Skip to main content

Dr Joan Boyes

Position
Associate Professor
Areas of expertise
Gene regulation, Epigenetics, V(D)J recombination, Leukaemia, Antibody diversity
Email
j.boyes2@leeds.ac.uk
Location
Astbury 10.103
Faculty
Biological Sciences
School
Molecular and Cellular Biology
Website
ORCID

Top left: Upper: Diagram with horizontal lines, representing DNA, square boxes, representing coding gene segments and triangles, representing RSSs. Middle: The blue circles (representing the recombinase complex) bring the triangles and squares together, resulting in (lower): the two squares being joined as well as a large, unfilled circle with triangles at the bottom that are bound by blue circles – the RAG/ESC complex. Top right: Diagrams showing the RAG/ESC complex binding to a grey square and white triangle, resulting in a break being introduced between the square and the triangle in the steps going left to right. Lower left: Upper: The RAG/ESC complex binds to a red square joined to a blue triangle, resulting in (middle) a break between the triangle and square as well as between the two triangles (white and black) on the ESC. Lower: Insertion of the DNA from the ESC in between the red square and blue triangle. Lower right: Image of a series of cells (pink circles) with larger pink circles that are leukaemia cells

Introduction

V(D)J recombination generates a highly diverse repertoire of immunoglobulin and T cell receptor genes that allow an almost infinite number of potential pathogens to be combatted. However, the recombination reaction involves the breakage and rejoining of DNA and is inherently risky. Consequently, the price of having such an effective immune system is genome instability and cancer. We are investigating the mechanism by which V(D)J recombination is regulated and how mistakes in this reaction can lead to oncogene activation.

▶ DATA SECTION:
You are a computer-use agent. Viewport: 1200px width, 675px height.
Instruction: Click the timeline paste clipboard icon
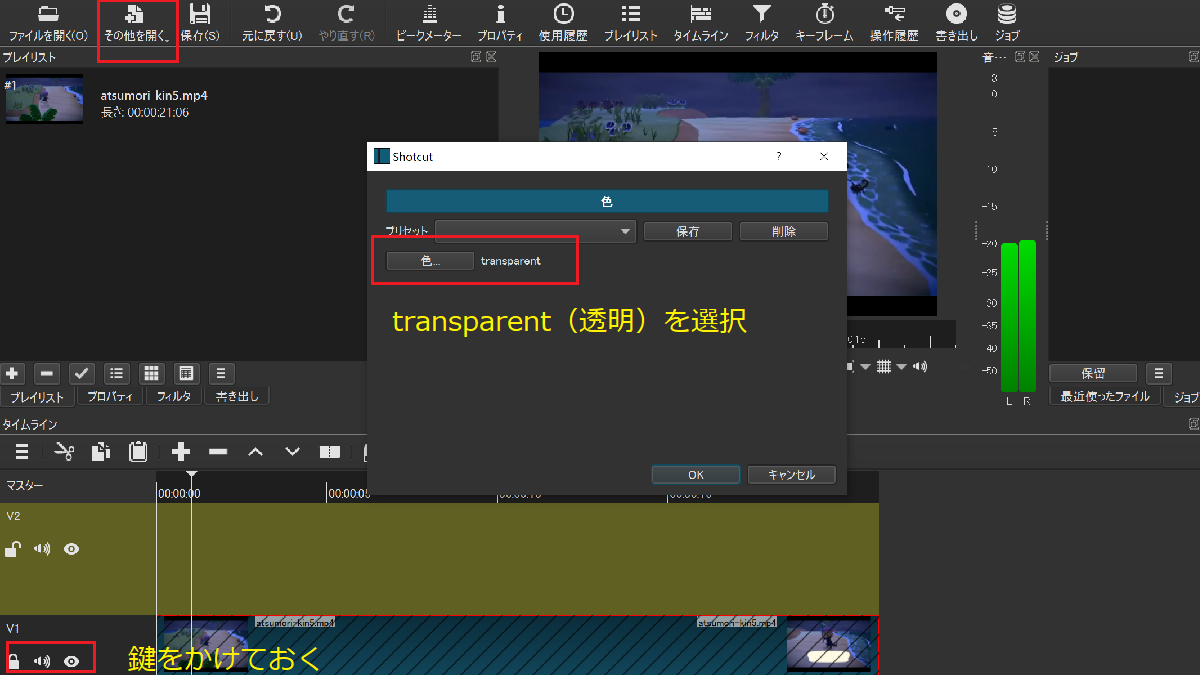(138, 452)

▶ TASK BRIEF: According to the profile page for Dr Joan Boyes, what is the price of having such an effective immune system? The material is not needed for this work.

▶ RESPONSE FOR THIS EXERCISE: Genome instability and cancer.